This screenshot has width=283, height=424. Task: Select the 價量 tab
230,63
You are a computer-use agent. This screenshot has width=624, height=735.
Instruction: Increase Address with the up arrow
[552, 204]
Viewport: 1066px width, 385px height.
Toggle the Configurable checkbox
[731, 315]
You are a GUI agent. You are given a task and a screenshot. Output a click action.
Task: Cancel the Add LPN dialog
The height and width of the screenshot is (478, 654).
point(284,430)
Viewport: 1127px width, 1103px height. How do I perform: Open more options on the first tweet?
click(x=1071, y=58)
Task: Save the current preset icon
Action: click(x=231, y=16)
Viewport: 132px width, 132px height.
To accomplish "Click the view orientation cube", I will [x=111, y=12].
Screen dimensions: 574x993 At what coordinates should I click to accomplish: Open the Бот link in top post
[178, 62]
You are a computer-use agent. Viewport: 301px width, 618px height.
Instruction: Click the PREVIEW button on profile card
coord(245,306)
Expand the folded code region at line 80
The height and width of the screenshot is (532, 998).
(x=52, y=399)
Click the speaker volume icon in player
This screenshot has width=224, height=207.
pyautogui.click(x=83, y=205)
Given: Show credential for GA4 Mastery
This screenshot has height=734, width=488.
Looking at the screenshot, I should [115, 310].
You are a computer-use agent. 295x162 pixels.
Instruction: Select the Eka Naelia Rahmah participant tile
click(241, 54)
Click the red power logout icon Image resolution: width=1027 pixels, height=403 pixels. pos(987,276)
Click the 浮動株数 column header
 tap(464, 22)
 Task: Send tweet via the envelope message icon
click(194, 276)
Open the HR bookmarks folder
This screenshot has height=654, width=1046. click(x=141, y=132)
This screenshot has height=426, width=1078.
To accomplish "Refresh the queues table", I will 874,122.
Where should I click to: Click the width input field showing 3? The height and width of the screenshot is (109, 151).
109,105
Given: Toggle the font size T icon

**Prompt**
Check every line of the listing above for the string "agent", and give the number of lines that have it, nothing more.

**Answer to the exercise**
4